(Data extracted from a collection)
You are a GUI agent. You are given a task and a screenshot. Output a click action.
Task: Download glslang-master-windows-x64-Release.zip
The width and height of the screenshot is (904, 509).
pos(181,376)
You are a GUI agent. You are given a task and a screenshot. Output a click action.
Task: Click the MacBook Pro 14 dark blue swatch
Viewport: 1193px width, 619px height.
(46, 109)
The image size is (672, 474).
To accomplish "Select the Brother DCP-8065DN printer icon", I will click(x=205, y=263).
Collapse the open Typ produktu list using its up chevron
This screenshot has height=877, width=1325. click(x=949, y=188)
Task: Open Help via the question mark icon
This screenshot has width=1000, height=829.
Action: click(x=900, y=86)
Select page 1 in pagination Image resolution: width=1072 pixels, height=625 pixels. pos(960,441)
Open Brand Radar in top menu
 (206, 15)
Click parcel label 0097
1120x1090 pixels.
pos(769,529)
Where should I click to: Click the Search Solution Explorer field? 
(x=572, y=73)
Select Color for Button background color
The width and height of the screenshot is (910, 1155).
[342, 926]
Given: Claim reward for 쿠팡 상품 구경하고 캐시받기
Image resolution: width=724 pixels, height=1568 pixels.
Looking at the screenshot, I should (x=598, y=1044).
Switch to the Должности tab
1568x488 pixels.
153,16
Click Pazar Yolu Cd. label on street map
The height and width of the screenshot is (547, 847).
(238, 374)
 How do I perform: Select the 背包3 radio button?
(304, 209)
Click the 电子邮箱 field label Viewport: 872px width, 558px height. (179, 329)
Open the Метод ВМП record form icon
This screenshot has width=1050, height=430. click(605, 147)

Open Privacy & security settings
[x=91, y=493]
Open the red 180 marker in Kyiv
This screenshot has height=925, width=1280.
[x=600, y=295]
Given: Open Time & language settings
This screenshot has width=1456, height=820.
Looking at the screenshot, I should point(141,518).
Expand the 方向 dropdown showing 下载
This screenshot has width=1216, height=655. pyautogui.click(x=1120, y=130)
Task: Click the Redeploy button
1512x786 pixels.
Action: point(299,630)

• _Instructions for the task_: Nothing but the lines from the one with "Task: Click the Redeploy button" through the end of the data above should be reproduced, each exactly, both ends included.

• _Answer for the task_:
Task: Click the Redeploy button
1512x786 pixels.
Action: point(299,630)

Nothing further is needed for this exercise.